A viagem foi tranquila, ao som de boa música. Benjamin pagou-nos o hotel, e eu nunca esquecerei disso. Pegamos um bom quarto, demonstrei as músicas no piano, e fui finalmente aprovado. Restava agora aguardar o jantar, e ensaiar um modo de me aproximar de Charlie. Annie entendeu muito bem que só poderia sair do quarto quando fossemos embora. Mesmo sem não ter havido nenhum encontro entre os dois dentro de nove  anos - pelo menos, Annie diz não lembrar -, todo cuidado era pouco. Ela faria o possível para não voltar mais para o inferno de onde havia vindo.

Benjamin teve algum contato com Charlie há alguns meses. Eles detinham ações de uma mesma empresa. Evidentemente Charlie dominou esta parte após receber o calote de uma dívida. Chantagista como só ele, conseguia o que queria. Benjamin me garantiu que teria assunto de sobra com ele, até eu ter um intervalo.

Como previsto, os dois beberam o suficiente para que eu fosse o mais sóbrio. Benjamin nunca bajulou ninguém como naquela noite. Assim que tive folga do piano, Benjamin acenou para mim, e disse à Charlie que eu sentaria com eles. Ora, eu me prestei a alugar uma roupa finíssima, e passei o meu melhor perfume. Meu posto na ala  nobre do jantar era merecido.

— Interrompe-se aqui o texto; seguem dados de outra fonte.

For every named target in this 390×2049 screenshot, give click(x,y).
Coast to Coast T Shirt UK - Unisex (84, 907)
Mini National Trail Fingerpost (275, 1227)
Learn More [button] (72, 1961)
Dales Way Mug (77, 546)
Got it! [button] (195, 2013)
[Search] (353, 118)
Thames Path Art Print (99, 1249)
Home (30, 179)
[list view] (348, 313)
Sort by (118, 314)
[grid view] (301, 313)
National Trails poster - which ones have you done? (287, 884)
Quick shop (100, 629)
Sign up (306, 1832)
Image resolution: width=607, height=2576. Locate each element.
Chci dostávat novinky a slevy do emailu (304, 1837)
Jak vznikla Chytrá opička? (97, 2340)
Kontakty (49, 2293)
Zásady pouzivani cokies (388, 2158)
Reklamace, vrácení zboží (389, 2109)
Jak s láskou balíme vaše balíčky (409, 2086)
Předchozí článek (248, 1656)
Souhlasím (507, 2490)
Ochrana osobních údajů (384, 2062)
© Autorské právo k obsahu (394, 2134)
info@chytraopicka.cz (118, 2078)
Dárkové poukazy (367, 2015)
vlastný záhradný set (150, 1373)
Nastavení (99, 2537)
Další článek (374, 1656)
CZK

Chamamos uma rodada de conhaque, com uma graduação excelente. Benjamin estava restrito à tontura. Charlie, rastejando em suas palavras. Lancei um olhar para Benjamin. O suficiente para ele começar a conversar sobre o dom de agiota de Charlie, sua ótima desenvoltura nos negócios, e sua notável experiência de tirar o melhor proveito de tudo. Sabíamos que algum contato ele teve com Sophie, e temia ouvir sobre sua morte.

Aproveitei o estado ébrio dos dois, e perguntei a Benjamin:
- Ouvi falar que você teve problemas com uma certa Sophie tempos atrás...
- Quem entende de "Sophies" é Charlie - Me retrucou.

Gargalhei como se estivesse bêbado como eles. A sorte estava lançada. Poderia perder tudo naquele momento. Ou simplesmente ter a resposta que mudaria o rumo de minha vida. Para minha surpresa, Charlie estava em um nível alcoólico digno de um interrogatório.
- A única Sophie que eu conheci na minha vida, foi uma caloteira. Perdoei a dívida da infeliz, mas ela ficou sem a filha. As vezes é necessário pagar pecados - Disse Charlie, seguido de uma gargalhada alcoólica.

Tudo passava a ter um sentido. Não sabia se Sophie ainda estava viva, mas uma coisa era certa. Se estivesse com uma arma na cintura, certamente teria deportado Charlie ao inferno, naquele mesmo momento.